Evidence demonstrates that tackling indoor overheating is a key priority within the context of climate change adaptation, particularly for residential buildings, whose occupants are more likely to be highly exposed and vulnerable to it.
The overarching aim of the research is to provide guidance for building designers on how to minimise the overheating risk of new residential buildings in the UK, to ensure these can be capable of maintaining thermal comfort in a changing climate.
The first part of the research involved using two case studies to explore different aspects of the problem. A climate change adaptation study explored and assessed measures for future-proofing an extra-care scheme in the north of England, highlighting the importance of early-stage analysis and client?s engagement through effective communication. A post-occupancy study on a new social housing development helped to gain an understanding of the role of building occupants in perceiving and acting upon overheating, and emphasised discrepancies between design predictions and actual in-use performance.
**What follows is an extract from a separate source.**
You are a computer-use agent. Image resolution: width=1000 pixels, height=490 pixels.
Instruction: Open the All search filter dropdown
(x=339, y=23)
In the second part of the research, the development a Rapid Overheating ASSessment Tool is presented, seeking to encourage practitioners to appropriately consider thermal comfort in a changing climate, by providing rapid feedback on the overheating risk associated with the early-stage design decisions. The focus is on flats in multi-storey buildings located in London.
An overheating risk database was populated with the results of a large number of parametric dynamic thermal simulations, which included iterative variations of design aspects corresponding to known over-heating risk factors. Statistical meta-models were developed by means of alternative regression techniques, allowing to quantify the relative importance of each risk factor and make ?good-enough? predictions with input available at the early-design stages.
Finally, the work to develop two types of user interface is presented, with the goal of allowing relevant and meaningful information to be extracted from the engine of the tool by its prospective users.